Request — Could you return, word for word, the lines of the entries below starting at the line that contains "The height and" and ending at the last line of the entries, leaving the pictures out of your answer?

++++

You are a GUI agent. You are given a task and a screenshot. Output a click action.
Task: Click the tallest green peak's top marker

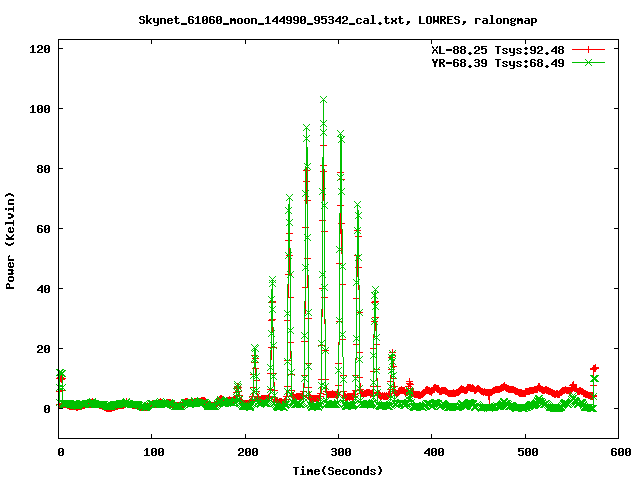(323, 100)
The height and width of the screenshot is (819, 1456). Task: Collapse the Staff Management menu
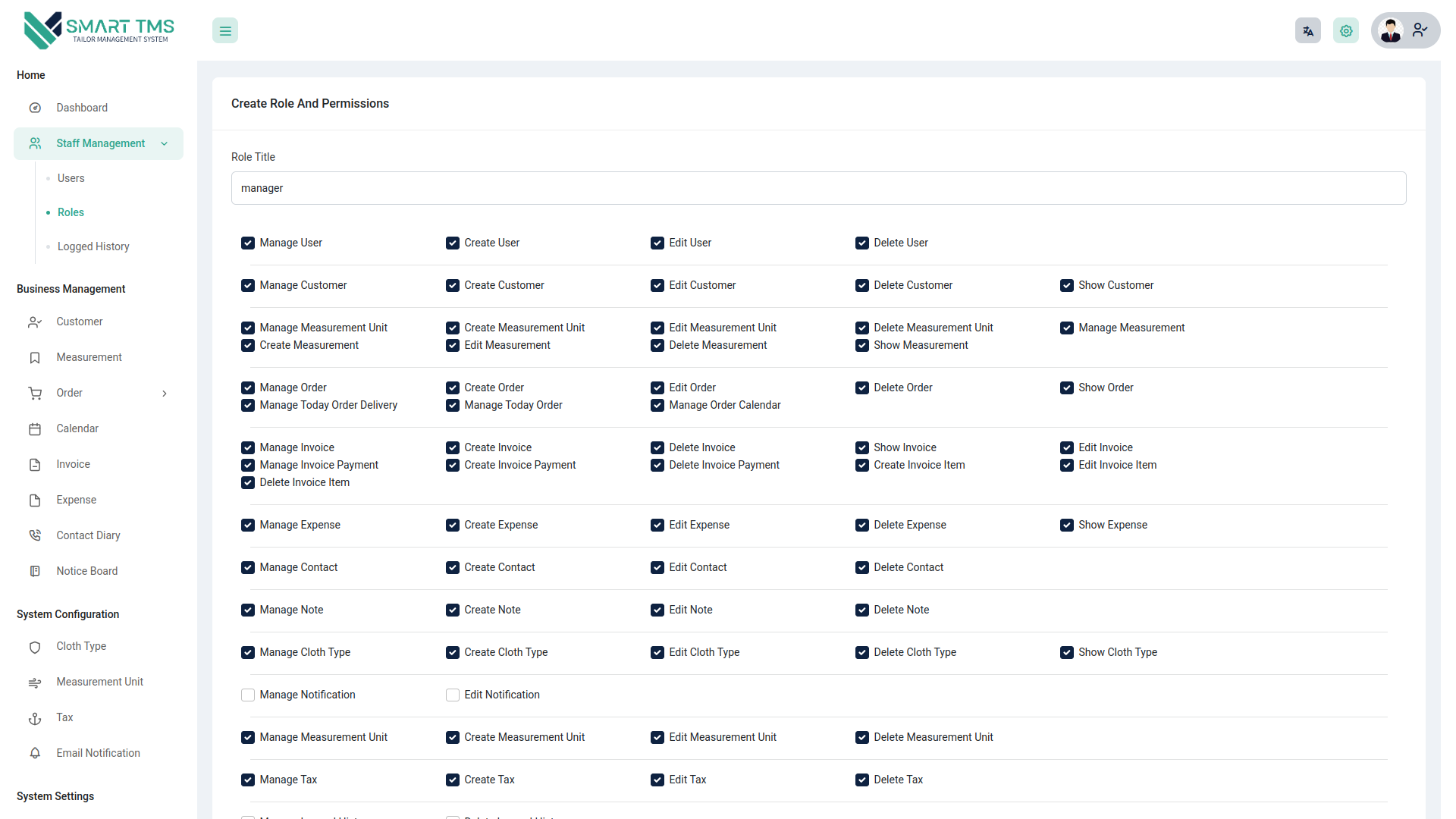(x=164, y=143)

++++

Result below —
The height and width of the screenshot is (819, 1456). Task: Collapse the Staff Management menu
(x=164, y=143)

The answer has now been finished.